February 7-April 25, 2014

 

PAPER PARADOX: Material and Meaning is a group exhibition featuring artists who explore the interactivity of paper as a medium, a surface, a tension, and as a conscious transformation of plant material into new formal creative statements.

Historically unique and surprising objects have been made from paper including Japanese paper boats, paper dresses from the 1970s, exquisite Asian fans, cut-paper Aztec icons, Isamu Noguchi lighting, and modernist furniture. Specialty papers continue to be carefully made all over the world by descendants of innovators to provide fine flat sheets of paper. Today’s paper artwork includes large-scale sculptures, green designs, works in vivid pigmented colors or delicate off-whites, and renderings of both narrative and abstract subject matter.

Paper is just another tool in the artist’s toolbox and it requires technical virtuosity and selectivity to suit the artist’s expressive statement. The emphasis for artists in PAPER PARADOX is focused on the concept and context for images that are hand formed, cut, sculpted, suspended or printed from just the right material to give just the right meaning.

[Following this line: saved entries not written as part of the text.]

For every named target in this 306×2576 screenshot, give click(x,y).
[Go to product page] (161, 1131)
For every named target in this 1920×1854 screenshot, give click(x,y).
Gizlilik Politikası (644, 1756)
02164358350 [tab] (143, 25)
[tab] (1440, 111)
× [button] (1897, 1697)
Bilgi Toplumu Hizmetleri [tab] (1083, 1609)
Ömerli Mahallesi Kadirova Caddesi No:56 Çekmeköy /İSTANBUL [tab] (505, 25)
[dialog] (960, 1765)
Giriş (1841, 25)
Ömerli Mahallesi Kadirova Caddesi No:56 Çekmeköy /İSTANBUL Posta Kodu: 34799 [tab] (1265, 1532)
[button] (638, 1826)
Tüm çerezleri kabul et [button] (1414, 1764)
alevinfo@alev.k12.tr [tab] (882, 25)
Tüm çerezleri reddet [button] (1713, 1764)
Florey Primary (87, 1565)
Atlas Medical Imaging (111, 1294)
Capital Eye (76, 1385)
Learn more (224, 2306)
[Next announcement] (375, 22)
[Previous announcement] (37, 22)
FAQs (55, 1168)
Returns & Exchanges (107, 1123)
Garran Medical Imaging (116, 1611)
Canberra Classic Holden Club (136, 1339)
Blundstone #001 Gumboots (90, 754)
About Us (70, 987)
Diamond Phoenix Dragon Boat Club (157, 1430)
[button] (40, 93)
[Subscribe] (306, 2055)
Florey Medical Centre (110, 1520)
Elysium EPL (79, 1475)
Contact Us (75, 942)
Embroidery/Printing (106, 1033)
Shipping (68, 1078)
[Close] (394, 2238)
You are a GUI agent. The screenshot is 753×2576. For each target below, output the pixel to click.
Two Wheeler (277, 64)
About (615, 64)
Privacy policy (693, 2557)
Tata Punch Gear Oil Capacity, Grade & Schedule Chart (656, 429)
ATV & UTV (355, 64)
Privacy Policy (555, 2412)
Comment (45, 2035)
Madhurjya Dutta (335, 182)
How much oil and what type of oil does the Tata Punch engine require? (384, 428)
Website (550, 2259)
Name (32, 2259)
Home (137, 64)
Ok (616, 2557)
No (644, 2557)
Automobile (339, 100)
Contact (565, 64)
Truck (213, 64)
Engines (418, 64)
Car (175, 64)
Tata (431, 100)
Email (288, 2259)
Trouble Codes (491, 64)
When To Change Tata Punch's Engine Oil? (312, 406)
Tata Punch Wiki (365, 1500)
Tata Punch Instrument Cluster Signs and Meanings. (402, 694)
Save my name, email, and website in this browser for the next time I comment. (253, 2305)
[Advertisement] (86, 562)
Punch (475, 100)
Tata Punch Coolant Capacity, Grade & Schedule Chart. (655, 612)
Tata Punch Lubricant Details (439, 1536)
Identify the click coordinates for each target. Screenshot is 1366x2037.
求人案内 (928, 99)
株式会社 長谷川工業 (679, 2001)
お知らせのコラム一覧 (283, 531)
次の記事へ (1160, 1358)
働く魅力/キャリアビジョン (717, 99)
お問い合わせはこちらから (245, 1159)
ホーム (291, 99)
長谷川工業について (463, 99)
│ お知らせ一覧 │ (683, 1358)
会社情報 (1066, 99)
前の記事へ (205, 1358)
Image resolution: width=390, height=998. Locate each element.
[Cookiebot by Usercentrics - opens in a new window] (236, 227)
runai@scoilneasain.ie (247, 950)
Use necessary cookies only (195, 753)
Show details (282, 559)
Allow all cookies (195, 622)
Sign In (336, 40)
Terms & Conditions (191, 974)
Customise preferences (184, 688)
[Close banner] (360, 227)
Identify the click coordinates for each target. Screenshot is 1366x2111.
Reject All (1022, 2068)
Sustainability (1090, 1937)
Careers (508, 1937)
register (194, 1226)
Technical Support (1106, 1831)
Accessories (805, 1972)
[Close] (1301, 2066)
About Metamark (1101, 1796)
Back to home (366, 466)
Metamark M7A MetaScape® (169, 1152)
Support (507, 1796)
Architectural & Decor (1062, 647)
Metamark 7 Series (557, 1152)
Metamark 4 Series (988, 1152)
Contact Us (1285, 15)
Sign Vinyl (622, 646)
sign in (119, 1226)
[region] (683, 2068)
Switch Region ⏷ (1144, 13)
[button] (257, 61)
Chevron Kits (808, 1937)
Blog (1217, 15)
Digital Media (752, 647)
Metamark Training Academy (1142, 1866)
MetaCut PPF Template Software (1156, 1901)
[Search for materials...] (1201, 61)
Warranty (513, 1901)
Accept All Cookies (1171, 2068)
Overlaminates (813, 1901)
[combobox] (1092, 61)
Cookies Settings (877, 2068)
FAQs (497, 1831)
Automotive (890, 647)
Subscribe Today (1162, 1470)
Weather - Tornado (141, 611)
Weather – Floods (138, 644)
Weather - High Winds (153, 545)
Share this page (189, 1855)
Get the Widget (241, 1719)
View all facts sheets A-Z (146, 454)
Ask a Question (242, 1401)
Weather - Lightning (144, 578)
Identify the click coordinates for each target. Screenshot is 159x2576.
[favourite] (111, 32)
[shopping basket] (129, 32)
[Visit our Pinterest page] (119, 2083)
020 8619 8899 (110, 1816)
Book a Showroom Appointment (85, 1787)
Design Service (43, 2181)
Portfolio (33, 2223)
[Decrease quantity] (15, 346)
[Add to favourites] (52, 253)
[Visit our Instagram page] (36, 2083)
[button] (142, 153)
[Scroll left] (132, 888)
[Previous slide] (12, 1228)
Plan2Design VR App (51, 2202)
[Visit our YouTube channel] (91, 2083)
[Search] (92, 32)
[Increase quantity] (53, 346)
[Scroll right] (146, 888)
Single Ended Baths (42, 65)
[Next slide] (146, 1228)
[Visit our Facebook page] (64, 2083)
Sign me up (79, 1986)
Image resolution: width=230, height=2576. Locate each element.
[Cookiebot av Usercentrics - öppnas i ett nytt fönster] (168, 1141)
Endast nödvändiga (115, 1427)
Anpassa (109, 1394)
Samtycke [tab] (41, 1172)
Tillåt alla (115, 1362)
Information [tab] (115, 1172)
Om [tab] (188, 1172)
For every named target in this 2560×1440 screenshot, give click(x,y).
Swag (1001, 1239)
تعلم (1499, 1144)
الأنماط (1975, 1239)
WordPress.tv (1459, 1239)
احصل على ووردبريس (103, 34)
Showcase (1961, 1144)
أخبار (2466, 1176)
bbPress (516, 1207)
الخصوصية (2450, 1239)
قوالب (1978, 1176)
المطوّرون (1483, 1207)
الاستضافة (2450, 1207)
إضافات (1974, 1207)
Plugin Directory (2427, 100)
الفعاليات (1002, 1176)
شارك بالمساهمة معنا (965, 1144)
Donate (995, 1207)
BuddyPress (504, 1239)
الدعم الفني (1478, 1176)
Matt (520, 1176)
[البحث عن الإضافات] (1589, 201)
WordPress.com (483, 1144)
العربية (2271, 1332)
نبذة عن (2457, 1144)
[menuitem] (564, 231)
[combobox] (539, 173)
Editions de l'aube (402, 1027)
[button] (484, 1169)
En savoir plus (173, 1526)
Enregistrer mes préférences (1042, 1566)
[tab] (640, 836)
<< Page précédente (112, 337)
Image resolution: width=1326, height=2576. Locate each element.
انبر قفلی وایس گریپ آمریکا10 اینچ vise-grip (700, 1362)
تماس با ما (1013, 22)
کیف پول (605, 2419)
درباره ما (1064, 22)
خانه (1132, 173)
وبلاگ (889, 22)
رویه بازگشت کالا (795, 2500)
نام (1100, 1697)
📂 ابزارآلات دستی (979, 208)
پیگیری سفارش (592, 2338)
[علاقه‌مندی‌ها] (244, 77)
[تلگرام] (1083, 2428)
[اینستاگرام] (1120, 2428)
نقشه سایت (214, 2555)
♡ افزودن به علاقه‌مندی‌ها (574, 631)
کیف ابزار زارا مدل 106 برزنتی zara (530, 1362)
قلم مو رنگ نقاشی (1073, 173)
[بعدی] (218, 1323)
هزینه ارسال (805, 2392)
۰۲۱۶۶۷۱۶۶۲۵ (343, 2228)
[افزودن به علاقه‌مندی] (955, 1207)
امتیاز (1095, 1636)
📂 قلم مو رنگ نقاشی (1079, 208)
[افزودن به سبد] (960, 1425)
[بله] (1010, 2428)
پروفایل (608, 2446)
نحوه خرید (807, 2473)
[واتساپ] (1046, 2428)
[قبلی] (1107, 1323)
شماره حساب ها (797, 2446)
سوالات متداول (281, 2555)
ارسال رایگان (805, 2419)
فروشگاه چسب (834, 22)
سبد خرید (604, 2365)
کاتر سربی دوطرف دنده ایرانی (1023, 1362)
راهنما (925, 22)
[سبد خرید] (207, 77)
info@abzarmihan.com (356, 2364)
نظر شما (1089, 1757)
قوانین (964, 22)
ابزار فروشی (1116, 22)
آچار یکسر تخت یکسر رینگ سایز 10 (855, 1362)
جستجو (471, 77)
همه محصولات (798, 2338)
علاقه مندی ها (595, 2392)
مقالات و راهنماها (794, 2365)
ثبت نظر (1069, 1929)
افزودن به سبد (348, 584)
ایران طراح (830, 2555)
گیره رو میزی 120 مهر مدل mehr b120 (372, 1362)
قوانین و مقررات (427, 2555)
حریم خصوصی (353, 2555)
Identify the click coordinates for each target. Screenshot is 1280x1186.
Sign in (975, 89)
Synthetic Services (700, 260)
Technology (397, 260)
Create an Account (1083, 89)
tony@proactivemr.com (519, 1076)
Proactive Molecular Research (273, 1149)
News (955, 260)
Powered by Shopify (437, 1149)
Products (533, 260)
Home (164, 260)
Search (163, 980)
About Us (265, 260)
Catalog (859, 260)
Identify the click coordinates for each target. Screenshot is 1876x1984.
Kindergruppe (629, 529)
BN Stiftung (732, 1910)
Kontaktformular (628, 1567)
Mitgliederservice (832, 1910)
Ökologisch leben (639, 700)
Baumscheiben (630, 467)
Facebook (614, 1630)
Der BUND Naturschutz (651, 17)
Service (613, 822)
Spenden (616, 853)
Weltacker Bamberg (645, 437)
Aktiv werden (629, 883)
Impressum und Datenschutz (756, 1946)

In this exhibition Frederick and Winant, veteran DC area artists, employ paper pulp as a surface to receive pigment, print and embedded sound. DeSaix works with materials from her farm to make works that demonstrate artifacts as part of her daily life. Cole McInturff pours thin white sheets of paper to receive inscriptions and utilizes large-scale, hand-poured paper as a sculptural medium with fur, hide, hair and cast objects. Quatrochi employs knowledge of science to produce undulating relief forms. Ress’ carefully cut and delicately drawn work is an ongoing investigation of mortality. Granwell’s palimpsestic imagery begins with the paper that then receives etched and monoprinted imagery. Mei Mei Chang cuts and organizes layers of painted, sewn and incised paper to make constructions. Finally Patterson Clark and Pam Rogers, both naturalists and illustrators and writers for the Washington Post and Smithsonian respectively, value how invasive and non-invasive plants can be transformed into elegant sheets of paper for printing and painting.